The Board is a semi-autonomous agency of the National Treasury mandated to oversee and facilitate the adoption of International Public Sector Accounting Standards (IPSAS), International Auditing Standards (IAS) and best practices globally.

Notable achievements so far have been a full transition into IPSAS Accounting for the entire government effective from the fiscal year 2015/16, the provision of standardized financial reporting templates (annual and quarterly) for all public entities with public schools being the latest entrants, and standardization of Internal Auditing guidelines and instruments.

Semi-Autonomous Government Agencies (SAGAs) fully transitioned to IPSAS Accrual while only national and county governments have remained on IPSAS cash. The IPSAS adoption framework in 2011 had envisioned a transition to Accrual and governmentwide Consolidation of Financial Statements effective from this fiscal year 2023/24.

However, the lack of proper documentation of government assets and liabilities for the national and county governments has been the main hindrance to this transition. The National Assets and Liabilities Management Policy of 2020 identifies the lack of adequate legal frameworks, inconsistent laws, uncoordinated institutional framework and different bases of accounting as major limitations on the ability of the government to maintain accurate records of its assets and liabilities.

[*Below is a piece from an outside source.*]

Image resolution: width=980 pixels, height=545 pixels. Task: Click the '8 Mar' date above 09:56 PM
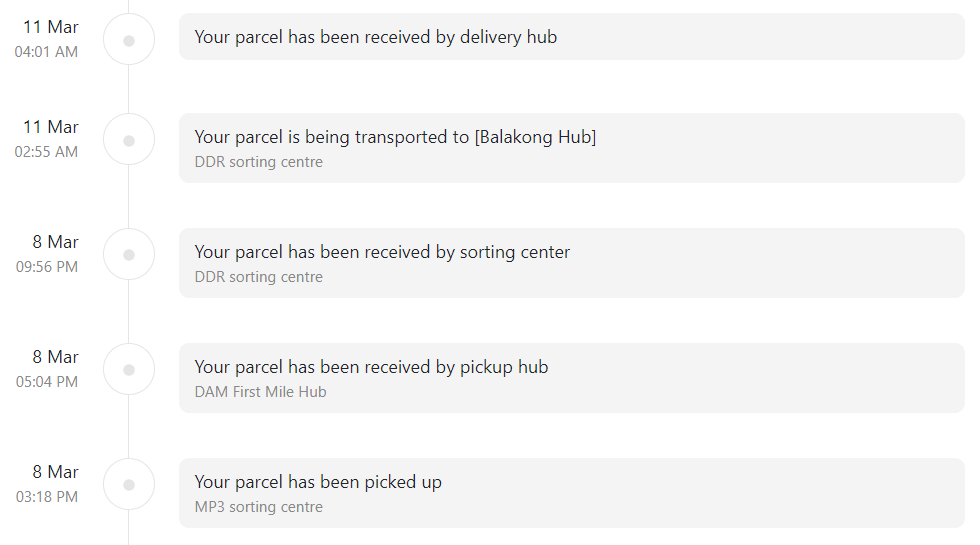pos(56,242)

There would be six major benefits if we actualize the proposed transition to a governmentwide accrual-based accounting. One, it will be feasible to have accurate documentation and valuation of government assets and liabilities. Adopting the double entry mechanism of accrual accounting means each government asset will be properly recorded and identified in the fiscal year in which it is acquired or incurred, and the identities of contracting parties regardless of whether cash has exchanged hands or not.

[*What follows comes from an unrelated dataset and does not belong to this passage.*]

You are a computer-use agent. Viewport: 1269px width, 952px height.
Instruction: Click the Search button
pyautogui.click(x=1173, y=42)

Two, a true record and outstanding obligations of all public debts must be determined if they will have to be reflected in the Statement of Financial Position (Balance Sheet) of the government. Interest obligations will be recognized and recorded as soon as they are due and not when the cash is released to the lenders. Thus, it will be possible to determine accurately the principal balance, amounts paid, interest due and any penalties incurred each year.

Unspent allocation

Three, the accrual system will cure the end-of-year spending spree and misappropriation that agencies incur to avoid returning unspent budget allocations to the Treasury. For those familiar with the insider operations of the government, most fraud happens around this end-year window when everybody is in a rush to close the books. Henceforth, end-year transactions will become a cut-off date, not an end of the financial cycle, as it happens in the private sector reporting. Fourth, the accrual system is the only sustainable panacea to the pending bills menace in the country. A double entry system will require a more sophisticated form of fraud than simply record entries to create ghost suppliers, double payment and siphoning of funds from public coffers.

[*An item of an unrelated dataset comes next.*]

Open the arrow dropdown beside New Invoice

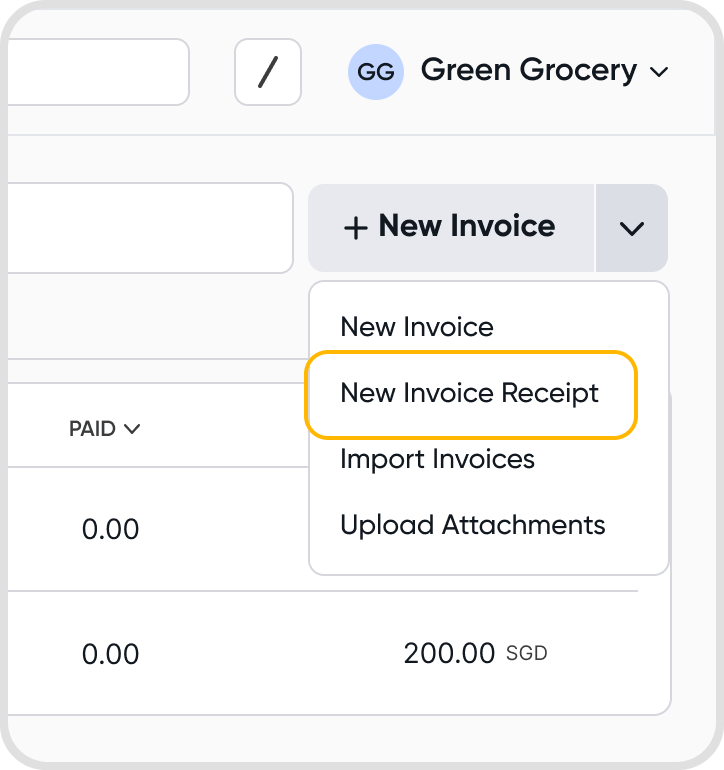pos(631,228)
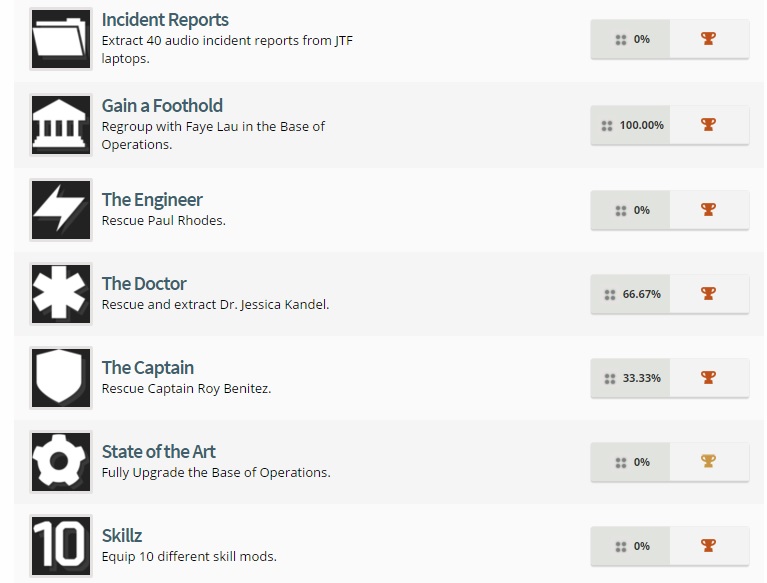The image size is (767, 583).
Task: Open The Captain trophy title link
Action: point(148,368)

Fifth, a double entry system will demand a corresponding record entry of any money spent under Consolidated Fund Services. For instance, details of each pensioner will be demanded as a corresponding entry for cash outs under pension payments. Similarly, each debt and interest repayment and salaries of State officers that draw salaries from the exchequer will have to leave a corresponding entry record of the cash paid.

Finally, the accrual accounting will actualise the dream of a single set of consolidated financial statements for the Republic of Kenya. Similar to Group Accounts for Multinational Corporations and Companies with multiple subsidiaries, it will be possible to see the entire record of government finances in a single set of accounts.

More fundamentally, the accrual system of accounting aligns government reporting with modern accounting theory and literature.

All teaching, training and professional qualifications of accounting are predicated on the doctrine of Accrual and the Double-Entry System!